> [Activity] Count the lines below containing "Condiciones". Number only.

===== Given data =====

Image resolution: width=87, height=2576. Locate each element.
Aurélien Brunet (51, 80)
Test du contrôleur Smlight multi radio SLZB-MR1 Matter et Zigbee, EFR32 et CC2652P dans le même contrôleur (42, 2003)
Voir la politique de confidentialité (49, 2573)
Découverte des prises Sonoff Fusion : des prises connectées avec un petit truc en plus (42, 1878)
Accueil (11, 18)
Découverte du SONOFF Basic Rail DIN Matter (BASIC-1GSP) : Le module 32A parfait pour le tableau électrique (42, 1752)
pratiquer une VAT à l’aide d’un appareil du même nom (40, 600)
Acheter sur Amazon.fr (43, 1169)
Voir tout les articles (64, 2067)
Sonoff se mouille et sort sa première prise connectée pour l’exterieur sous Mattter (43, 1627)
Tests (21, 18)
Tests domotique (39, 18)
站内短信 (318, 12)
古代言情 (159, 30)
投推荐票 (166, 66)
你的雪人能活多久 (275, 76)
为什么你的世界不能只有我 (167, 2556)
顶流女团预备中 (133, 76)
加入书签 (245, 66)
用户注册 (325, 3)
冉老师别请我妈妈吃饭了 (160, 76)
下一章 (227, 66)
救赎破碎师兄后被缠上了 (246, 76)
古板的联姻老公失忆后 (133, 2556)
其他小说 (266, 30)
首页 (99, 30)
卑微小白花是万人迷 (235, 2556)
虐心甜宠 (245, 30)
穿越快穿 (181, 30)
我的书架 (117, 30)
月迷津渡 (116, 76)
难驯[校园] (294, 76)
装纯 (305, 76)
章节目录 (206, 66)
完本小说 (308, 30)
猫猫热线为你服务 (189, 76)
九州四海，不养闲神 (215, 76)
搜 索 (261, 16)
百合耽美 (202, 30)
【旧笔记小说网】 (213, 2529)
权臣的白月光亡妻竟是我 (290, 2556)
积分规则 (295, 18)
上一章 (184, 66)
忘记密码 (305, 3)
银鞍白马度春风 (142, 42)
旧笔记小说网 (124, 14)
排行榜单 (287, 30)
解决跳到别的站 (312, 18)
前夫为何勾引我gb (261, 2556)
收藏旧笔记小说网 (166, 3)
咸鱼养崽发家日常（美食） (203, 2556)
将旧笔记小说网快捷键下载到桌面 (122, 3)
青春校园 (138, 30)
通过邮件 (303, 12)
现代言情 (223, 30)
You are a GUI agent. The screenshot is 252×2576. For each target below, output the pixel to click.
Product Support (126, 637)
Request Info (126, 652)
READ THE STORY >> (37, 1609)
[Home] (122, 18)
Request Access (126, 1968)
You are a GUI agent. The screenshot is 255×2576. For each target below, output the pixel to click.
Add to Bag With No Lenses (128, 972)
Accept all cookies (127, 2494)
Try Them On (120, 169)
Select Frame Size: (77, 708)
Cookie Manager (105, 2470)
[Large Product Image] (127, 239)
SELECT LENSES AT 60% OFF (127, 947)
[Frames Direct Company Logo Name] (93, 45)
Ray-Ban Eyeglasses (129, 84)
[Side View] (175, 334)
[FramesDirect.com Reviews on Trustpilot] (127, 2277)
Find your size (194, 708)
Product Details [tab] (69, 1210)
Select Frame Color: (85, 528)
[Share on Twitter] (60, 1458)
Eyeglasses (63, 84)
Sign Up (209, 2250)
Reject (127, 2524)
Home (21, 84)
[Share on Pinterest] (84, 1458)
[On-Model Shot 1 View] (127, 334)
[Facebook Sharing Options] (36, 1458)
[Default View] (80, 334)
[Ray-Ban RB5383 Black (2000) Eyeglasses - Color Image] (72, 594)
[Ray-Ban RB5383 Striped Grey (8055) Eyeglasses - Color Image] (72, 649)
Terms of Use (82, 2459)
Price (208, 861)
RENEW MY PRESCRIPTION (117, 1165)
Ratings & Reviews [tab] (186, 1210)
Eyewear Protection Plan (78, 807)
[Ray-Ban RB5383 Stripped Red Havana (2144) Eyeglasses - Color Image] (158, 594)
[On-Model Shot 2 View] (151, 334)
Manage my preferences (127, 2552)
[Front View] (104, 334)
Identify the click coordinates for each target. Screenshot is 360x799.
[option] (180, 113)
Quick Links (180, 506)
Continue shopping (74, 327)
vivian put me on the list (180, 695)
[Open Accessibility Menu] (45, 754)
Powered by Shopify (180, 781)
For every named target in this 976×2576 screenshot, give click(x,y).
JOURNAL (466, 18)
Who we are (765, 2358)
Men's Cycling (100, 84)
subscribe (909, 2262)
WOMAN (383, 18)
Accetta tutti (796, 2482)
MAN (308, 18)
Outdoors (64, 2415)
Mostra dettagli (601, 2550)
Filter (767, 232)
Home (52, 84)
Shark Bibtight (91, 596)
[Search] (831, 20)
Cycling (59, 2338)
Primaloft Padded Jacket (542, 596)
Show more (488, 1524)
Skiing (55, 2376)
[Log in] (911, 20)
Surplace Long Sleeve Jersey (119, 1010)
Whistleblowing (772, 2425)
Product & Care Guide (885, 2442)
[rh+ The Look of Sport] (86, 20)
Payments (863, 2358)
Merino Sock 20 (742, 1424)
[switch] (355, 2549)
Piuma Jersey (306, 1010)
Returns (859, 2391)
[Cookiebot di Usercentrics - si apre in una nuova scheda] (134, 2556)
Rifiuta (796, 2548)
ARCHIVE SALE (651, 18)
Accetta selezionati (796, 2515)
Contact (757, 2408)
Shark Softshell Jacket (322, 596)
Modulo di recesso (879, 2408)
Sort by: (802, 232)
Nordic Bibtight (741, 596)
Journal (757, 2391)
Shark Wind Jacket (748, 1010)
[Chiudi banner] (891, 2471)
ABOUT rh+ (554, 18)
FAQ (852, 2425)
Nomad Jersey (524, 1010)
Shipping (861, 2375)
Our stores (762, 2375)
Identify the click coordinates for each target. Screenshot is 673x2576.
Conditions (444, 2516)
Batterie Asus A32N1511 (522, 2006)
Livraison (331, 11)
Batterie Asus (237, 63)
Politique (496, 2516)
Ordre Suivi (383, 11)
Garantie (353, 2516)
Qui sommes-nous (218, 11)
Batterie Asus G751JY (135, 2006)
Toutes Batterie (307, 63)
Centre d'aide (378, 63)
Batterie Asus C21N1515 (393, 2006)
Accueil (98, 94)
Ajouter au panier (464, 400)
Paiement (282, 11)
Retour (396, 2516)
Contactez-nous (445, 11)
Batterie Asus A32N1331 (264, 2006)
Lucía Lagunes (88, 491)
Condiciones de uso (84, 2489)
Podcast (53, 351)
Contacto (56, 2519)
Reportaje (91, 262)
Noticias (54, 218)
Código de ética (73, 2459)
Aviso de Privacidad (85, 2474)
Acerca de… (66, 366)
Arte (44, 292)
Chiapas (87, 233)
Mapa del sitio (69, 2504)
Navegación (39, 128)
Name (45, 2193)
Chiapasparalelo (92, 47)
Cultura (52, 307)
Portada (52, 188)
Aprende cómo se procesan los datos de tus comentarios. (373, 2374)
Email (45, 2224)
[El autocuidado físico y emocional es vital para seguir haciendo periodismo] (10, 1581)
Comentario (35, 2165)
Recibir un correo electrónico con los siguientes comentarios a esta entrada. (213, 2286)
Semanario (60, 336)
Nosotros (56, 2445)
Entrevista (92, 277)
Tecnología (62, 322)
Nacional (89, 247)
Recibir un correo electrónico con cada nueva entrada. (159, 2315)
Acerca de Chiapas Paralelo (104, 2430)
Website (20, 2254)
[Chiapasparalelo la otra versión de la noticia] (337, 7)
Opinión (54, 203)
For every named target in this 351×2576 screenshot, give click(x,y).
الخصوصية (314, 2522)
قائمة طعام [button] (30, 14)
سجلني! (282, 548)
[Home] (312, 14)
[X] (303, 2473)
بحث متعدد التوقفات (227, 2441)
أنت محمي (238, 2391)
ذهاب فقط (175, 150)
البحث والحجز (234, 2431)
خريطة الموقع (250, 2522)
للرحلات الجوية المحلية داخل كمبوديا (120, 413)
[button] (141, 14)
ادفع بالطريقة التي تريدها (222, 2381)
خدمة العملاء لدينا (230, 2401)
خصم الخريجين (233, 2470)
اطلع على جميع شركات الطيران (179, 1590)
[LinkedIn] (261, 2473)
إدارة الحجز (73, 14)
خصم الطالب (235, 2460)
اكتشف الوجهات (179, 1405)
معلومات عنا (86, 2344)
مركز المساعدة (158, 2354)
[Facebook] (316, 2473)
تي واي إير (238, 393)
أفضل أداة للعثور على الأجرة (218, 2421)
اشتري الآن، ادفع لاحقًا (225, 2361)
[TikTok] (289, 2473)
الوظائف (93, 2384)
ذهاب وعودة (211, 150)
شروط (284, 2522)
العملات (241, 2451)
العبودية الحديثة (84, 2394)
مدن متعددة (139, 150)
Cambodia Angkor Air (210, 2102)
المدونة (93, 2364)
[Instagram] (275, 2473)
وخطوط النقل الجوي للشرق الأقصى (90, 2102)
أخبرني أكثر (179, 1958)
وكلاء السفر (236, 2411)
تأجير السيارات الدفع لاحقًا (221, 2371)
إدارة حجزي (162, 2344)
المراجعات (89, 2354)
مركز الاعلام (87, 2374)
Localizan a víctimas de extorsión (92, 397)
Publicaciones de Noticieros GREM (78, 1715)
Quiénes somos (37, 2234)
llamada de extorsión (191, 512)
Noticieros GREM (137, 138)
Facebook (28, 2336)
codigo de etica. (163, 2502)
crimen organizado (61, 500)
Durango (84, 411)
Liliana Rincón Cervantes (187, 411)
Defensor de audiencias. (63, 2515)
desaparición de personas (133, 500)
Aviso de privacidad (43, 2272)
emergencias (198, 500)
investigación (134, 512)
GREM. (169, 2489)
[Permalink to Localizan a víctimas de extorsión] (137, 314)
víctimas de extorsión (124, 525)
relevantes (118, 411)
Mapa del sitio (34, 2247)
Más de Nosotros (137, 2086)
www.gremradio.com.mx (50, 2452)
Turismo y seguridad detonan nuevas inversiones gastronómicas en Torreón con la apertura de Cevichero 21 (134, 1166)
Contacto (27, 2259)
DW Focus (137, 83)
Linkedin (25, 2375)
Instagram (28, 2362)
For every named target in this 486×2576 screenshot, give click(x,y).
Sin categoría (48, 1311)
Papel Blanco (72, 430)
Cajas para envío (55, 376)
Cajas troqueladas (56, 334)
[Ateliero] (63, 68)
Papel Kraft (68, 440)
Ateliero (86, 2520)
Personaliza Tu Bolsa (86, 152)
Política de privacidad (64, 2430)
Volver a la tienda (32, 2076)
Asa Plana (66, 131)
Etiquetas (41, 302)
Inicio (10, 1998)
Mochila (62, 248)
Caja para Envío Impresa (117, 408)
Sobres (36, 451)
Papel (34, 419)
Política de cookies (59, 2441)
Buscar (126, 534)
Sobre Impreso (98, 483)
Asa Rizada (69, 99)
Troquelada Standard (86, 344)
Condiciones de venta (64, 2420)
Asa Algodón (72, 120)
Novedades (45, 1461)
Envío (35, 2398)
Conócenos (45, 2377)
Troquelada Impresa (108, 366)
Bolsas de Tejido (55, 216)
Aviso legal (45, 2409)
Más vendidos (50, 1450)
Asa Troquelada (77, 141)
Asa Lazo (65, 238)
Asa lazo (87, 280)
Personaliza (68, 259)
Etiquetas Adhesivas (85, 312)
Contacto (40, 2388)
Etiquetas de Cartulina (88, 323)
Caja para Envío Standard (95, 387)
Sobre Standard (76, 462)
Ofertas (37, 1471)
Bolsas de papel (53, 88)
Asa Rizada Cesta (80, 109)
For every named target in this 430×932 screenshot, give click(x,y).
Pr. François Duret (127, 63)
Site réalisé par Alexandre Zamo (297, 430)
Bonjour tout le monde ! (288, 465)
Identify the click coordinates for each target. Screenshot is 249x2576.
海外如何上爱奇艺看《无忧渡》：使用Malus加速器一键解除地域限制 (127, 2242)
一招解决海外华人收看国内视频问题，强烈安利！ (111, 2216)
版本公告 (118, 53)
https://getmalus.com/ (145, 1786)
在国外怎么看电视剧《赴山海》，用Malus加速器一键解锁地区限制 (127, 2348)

=====

> [Result of this task] 2